WHAT YOU WILL DO: The records below are to be reproduced word for word.
***
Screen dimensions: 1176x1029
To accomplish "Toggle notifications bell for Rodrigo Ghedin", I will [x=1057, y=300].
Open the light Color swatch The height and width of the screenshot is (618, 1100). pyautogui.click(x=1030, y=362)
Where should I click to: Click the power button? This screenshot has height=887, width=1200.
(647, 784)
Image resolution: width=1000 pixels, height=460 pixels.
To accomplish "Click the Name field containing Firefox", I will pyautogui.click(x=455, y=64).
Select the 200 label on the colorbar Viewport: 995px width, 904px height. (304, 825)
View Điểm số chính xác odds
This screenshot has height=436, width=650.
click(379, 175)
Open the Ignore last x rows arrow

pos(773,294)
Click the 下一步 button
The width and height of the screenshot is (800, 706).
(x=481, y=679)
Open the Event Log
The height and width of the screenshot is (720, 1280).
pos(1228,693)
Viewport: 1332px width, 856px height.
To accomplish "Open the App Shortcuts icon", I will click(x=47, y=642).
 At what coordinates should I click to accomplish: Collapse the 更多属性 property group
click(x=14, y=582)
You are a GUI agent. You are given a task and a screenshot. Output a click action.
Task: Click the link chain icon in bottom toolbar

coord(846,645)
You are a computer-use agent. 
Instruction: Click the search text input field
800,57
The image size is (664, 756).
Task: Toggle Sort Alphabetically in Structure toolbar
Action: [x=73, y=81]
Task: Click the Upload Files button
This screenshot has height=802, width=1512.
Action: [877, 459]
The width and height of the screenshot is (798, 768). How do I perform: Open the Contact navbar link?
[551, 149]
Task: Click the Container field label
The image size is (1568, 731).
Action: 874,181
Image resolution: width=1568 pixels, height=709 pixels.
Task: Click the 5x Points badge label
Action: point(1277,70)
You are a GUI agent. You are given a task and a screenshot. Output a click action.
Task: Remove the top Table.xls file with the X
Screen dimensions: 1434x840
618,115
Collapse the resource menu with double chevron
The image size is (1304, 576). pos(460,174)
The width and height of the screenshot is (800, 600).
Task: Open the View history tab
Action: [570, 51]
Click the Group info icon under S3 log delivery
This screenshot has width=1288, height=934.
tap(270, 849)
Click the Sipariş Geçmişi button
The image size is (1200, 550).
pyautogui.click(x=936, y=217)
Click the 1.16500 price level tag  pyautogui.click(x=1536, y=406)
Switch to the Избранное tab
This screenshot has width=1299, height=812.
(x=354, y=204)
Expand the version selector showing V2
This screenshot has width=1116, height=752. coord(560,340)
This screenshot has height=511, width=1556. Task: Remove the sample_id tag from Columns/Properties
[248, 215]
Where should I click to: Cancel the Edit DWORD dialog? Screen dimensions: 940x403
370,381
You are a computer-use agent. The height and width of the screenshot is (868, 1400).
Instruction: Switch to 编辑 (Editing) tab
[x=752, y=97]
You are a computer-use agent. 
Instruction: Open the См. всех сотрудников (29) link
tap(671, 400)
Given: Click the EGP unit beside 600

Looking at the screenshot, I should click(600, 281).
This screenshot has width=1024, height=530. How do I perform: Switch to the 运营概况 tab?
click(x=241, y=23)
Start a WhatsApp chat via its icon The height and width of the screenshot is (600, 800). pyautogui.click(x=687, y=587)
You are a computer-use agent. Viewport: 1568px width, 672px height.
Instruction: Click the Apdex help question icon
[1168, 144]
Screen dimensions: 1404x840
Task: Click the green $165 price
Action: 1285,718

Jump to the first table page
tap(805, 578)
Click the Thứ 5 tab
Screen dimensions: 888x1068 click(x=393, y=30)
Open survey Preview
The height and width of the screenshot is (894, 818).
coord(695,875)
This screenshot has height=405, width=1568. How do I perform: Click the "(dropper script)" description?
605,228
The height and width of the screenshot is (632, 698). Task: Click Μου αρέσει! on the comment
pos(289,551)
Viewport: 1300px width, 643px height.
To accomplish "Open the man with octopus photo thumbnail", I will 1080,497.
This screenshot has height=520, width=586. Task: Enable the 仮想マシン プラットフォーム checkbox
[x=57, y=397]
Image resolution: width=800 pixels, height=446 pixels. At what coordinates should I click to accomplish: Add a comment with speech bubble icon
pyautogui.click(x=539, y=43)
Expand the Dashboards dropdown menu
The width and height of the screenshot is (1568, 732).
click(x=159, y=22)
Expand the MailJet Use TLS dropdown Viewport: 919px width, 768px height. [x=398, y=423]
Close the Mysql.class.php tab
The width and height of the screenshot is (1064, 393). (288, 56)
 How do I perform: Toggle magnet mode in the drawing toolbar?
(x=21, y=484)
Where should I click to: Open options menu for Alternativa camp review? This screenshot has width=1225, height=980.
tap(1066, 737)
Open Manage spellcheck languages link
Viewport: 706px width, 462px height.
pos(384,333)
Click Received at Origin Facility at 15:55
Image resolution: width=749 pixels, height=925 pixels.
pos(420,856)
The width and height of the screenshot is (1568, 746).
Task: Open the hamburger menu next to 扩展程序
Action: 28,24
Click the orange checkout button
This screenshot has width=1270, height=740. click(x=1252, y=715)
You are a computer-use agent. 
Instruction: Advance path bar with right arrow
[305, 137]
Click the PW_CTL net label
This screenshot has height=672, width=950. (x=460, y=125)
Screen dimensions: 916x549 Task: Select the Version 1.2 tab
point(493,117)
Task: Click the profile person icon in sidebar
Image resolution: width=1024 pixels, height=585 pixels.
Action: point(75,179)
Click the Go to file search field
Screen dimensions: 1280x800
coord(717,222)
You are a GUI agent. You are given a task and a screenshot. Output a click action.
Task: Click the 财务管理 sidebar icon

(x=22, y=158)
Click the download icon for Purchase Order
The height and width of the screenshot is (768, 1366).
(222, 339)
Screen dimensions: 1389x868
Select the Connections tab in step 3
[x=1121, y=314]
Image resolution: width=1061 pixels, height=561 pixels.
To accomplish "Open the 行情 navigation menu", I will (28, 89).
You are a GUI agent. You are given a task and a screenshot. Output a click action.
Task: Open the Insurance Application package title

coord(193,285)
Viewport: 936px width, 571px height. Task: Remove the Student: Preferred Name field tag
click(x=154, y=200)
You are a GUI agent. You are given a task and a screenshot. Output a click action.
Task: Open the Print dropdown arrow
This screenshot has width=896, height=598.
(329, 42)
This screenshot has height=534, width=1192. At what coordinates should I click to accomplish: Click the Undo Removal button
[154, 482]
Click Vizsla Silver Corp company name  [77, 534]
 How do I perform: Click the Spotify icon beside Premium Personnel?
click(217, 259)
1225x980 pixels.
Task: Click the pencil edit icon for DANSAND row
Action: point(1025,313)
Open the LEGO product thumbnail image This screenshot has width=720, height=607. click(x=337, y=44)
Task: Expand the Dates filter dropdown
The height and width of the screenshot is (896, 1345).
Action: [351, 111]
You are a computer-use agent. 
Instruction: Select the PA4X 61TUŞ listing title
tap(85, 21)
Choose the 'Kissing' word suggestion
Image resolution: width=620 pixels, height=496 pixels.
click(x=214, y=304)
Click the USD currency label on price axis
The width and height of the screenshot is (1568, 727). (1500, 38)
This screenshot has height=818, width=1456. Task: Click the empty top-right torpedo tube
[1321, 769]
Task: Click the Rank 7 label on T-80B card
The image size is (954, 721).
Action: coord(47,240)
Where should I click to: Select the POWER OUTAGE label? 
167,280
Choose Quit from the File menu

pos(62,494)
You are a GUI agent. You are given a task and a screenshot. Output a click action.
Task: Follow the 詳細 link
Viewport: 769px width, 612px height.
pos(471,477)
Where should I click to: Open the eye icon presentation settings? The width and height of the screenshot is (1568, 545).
***
TASK RESPONSE:
Screen dimensions: 1176x1029
To accomplish "Toggle notifications bell for Rodrigo Ghedin", I will [x=1057, y=300].
Open the light Color swatch The height and width of the screenshot is (618, 1100). pyautogui.click(x=1030, y=362)
Where should I click to: Click the power button? This screenshot has height=887, width=1200.
(647, 784)
Image resolution: width=1000 pixels, height=460 pixels.
To accomplish "Click the Name field containing Firefox", I will pyautogui.click(x=455, y=64).
Select the 200 label on the colorbar Viewport: 995px width, 904px height. (304, 825)
View Điểm số chính xác odds
This screenshot has height=436, width=650.
click(379, 175)
Open the Ignore last x rows arrow

pos(773,294)
Click the 下一步 button
The width and height of the screenshot is (800, 706).
(x=481, y=679)
Open the Event Log
The height and width of the screenshot is (720, 1280).
pos(1228,693)
Viewport: 1332px width, 856px height.
To accomplish "Open the App Shortcuts icon", I will click(x=47, y=642).
 At what coordinates should I click to accomplish: Collapse the 更多属性 property group
click(x=14, y=582)
You are a GUI agent. You are given a task and a screenshot. Output a click action.
Task: Click the link chain icon in bottom toolbar

coord(846,645)
You are a computer-use agent. 
Instruction: Click the search text input field
800,57
The image size is (664, 756).
Task: Toggle Sort Alphabetically in Structure toolbar
Action: [x=73, y=81]
Task: Click the Upload Files button
This screenshot has height=802, width=1512.
Action: [877, 459]
The width and height of the screenshot is (798, 768). How do I perform: Open the Contact navbar link?
[551, 149]
Task: Click the Container field label
The image size is (1568, 731).
Action: 874,181
Image resolution: width=1568 pixels, height=709 pixels.
Task: Click the 5x Points badge label
Action: point(1277,70)
You are a GUI agent. You are given a task and a screenshot. Output a click action.
Task: Remove the top Table.xls file with the X
Screen dimensions: 1434x840
618,115
Collapse the resource menu with double chevron
The image size is (1304, 576). pos(460,174)
The width and height of the screenshot is (800, 600).
Task: Open the View history tab
Action: [570, 51]
Click the Group info icon under S3 log delivery
This screenshot has width=1288, height=934.
tap(270, 849)
Click the Sipariş Geçmişi button
The image size is (1200, 550).
pyautogui.click(x=936, y=217)
Click the 1.16500 price level tag  pyautogui.click(x=1536, y=406)
Switch to the Избранное tab
This screenshot has width=1299, height=812.
(x=354, y=204)
Expand the version selector showing V2
This screenshot has width=1116, height=752. coord(560,340)
This screenshot has height=511, width=1556. Task: Remove the sample_id tag from Columns/Properties
[248, 215]
Where should I click to: Cancel the Edit DWORD dialog? Screen dimensions: 940x403
370,381
You are a computer-use agent. The height and width of the screenshot is (868, 1400).
Instruction: Switch to 编辑 (Editing) tab
[x=752, y=97]
You are a computer-use agent. 
Instruction: Open the См. всех сотрудников (29) link
tap(671, 400)
Given: Click the EGP unit beside 600

Looking at the screenshot, I should click(600, 281).
This screenshot has width=1024, height=530. How do I perform: Switch to the 运营概况 tab?
click(x=241, y=23)
Start a WhatsApp chat via its icon The height and width of the screenshot is (600, 800). pyautogui.click(x=687, y=587)
You are a computer-use agent. Viewport: 1568px width, 672px height.
Instruction: Click the Apdex help question icon
[1168, 144]
Screen dimensions: 1404x840
Task: Click the green $165 price
Action: 1285,718

Jump to the first table page
tap(805, 578)
Click the Thứ 5 tab
Screen dimensions: 888x1068 click(x=393, y=30)
Open survey Preview
The height and width of the screenshot is (894, 818).
coord(695,875)
This screenshot has height=405, width=1568. How do I perform: Click the "(dropper script)" description?
605,228
The height and width of the screenshot is (632, 698). Task: Click Μου αρέσει! on the comment
pos(289,551)
Viewport: 1300px width, 643px height.
To accomplish "Open the man with octopus photo thumbnail", I will 1080,497.
This screenshot has height=520, width=586. Task: Enable the 仮想マシン プラットフォーム checkbox
[x=57, y=397]
Image resolution: width=800 pixels, height=446 pixels. At what coordinates should I click to accomplish: Add a comment with speech bubble icon
pyautogui.click(x=539, y=43)
Expand the Dashboards dropdown menu
The width and height of the screenshot is (1568, 732).
click(x=159, y=22)
Expand the MailJet Use TLS dropdown Viewport: 919px width, 768px height. [x=398, y=423]
Close the Mysql.class.php tab
The width and height of the screenshot is (1064, 393). (288, 56)
 How do I perform: Toggle magnet mode in the drawing toolbar?
(x=21, y=484)
Where should I click to: Open options menu for Alternativa camp review? This screenshot has width=1225, height=980.
tap(1066, 737)
Open Manage spellcheck languages link
Viewport: 706px width, 462px height.
pos(384,333)
Click Received at Origin Facility at 15:55
Image resolution: width=749 pixels, height=925 pixels.
pos(420,856)
The width and height of the screenshot is (1568, 746).
Task: Open the hamburger menu next to 扩展程序
Action: 28,24
Click the orange checkout button
This screenshot has width=1270, height=740. click(x=1252, y=715)
You are a computer-use agent. 
Instruction: Advance path bar with right arrow
[305, 137]
Click the PW_CTL net label
This screenshot has height=672, width=950. (x=460, y=125)
Screen dimensions: 916x549 Task: Select the Version 1.2 tab
point(493,117)
Task: Click the profile person icon in sidebar
Image resolution: width=1024 pixels, height=585 pixels.
Action: point(75,179)
Click the Go to file search field
Screen dimensions: 1280x800
coord(717,222)
You are a GUI agent. You are given a task and a screenshot. Output a click action.
Task: Click the 财务管理 sidebar icon

(x=22, y=158)
Click the download icon for Purchase Order
The height and width of the screenshot is (768, 1366).
(222, 339)
Screen dimensions: 1389x868
Select the Connections tab in step 3
[x=1121, y=314]
Image resolution: width=1061 pixels, height=561 pixels.
To accomplish "Open the 行情 navigation menu", I will (28, 89).
You are a GUI agent. You are given a task and a screenshot. Output a click action.
Task: Open the Insurance Application package title

coord(193,285)
Viewport: 936px width, 571px height. Task: Remove the Student: Preferred Name field tag
click(x=154, y=200)
You are a GUI agent. You are given a task and a screenshot. Output a click action.
Task: Open the Print dropdown arrow
This screenshot has width=896, height=598.
(329, 42)
This screenshot has height=534, width=1192. At what coordinates should I click to accomplish: Click the Undo Removal button
[154, 482]
Click Vizsla Silver Corp company name  [77, 534]
 How do I perform: Click the Spotify icon beside Premium Personnel?
click(217, 259)
1225x980 pixels.
Task: Click the pencil edit icon for DANSAND row
Action: point(1025,313)
Open the LEGO product thumbnail image This screenshot has width=720, height=607. click(x=337, y=44)
Task: Expand the Dates filter dropdown
The height and width of the screenshot is (896, 1345).
Action: [351, 111]
You are a computer-use agent. 
Instruction: Select the PA4X 61TUŞ listing title
tap(85, 21)
Choose the 'Kissing' word suggestion
Image resolution: width=620 pixels, height=496 pixels.
click(x=214, y=304)
Click the USD currency label on price axis
The width and height of the screenshot is (1568, 727). (1500, 38)
This screenshot has height=818, width=1456. Task: Click the empty top-right torpedo tube
[1321, 769]
Task: Click the Rank 7 label on T-80B card
The image size is (954, 721).
Action: coord(47,240)
Where should I click to: Select the POWER OUTAGE label? 
167,280
Choose Quit from the File menu

pos(62,494)
You are a GUI agent. You are given a task and a screenshot. Output a click action.
Task: Follow the 詳細 link
Viewport: 769px width, 612px height.
pos(471,477)
Where should I click to: Open the eye icon presentation settings? The width and height of the screenshot is (1568, 545).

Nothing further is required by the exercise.